To deal with these changes, the report says, charities will need to diversify their income streams, although it warns there is no one-size-fits-all approach for doing so.
It also says charities should plan ahead and understand what sustainability looks like for them, proactively collaborate with others rather than waiting to be forced into partnerships out of necessity, improve the digital skills available within the organisation and ensure staff are properly supported.
Paul Streets, chief executive of the Lloyds Bank Foundation, said: "For many small and local charities, issues such as Brexit and the changing political landscape can be difficult to plan for if you’re facing a constant battle to deliver essential public services, with ever -dwindling resources.
"Charities want to be prepared and we hope Facing Forward helps them face up to the hurricane of change heading their way.
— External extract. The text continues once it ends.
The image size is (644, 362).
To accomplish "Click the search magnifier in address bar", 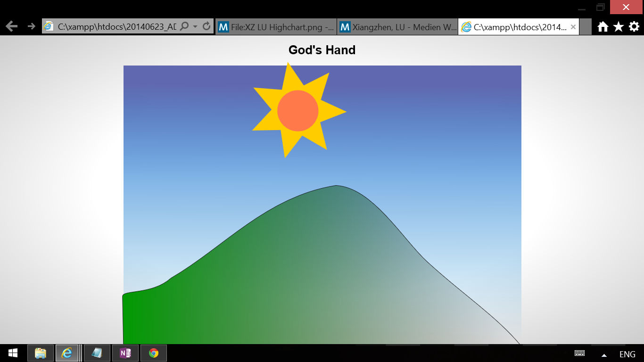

But the responsibility doesn’t end there."
The report calls on government to actively seek to hear from smaller charities when developing policy and to drive through changes in commissioning practice, both centrally and locally, to give smaller charities an opportunity to compete.
It says that local government and other local commissioners should involve smaller charities in strategic and practical decision-making and that other funders should support core costs and effective delivery.
Larger charities also need to focus on treating smaller charities fairly, focusing on a better sector and society in the long term, not just their own size and market share, the report says. It argues that infrastructure organisations should be careful not to end up competing with smaller charities.
"We’re doing our bit by improving our grant-making and continuing to lobby for change, but government, other funders and larger charities must also set out how they will support small charities through the tough times ahead," said Streets.
"The future of too many essential public services and charities working at the heart of local communities is at risk if we don’t collectively act now."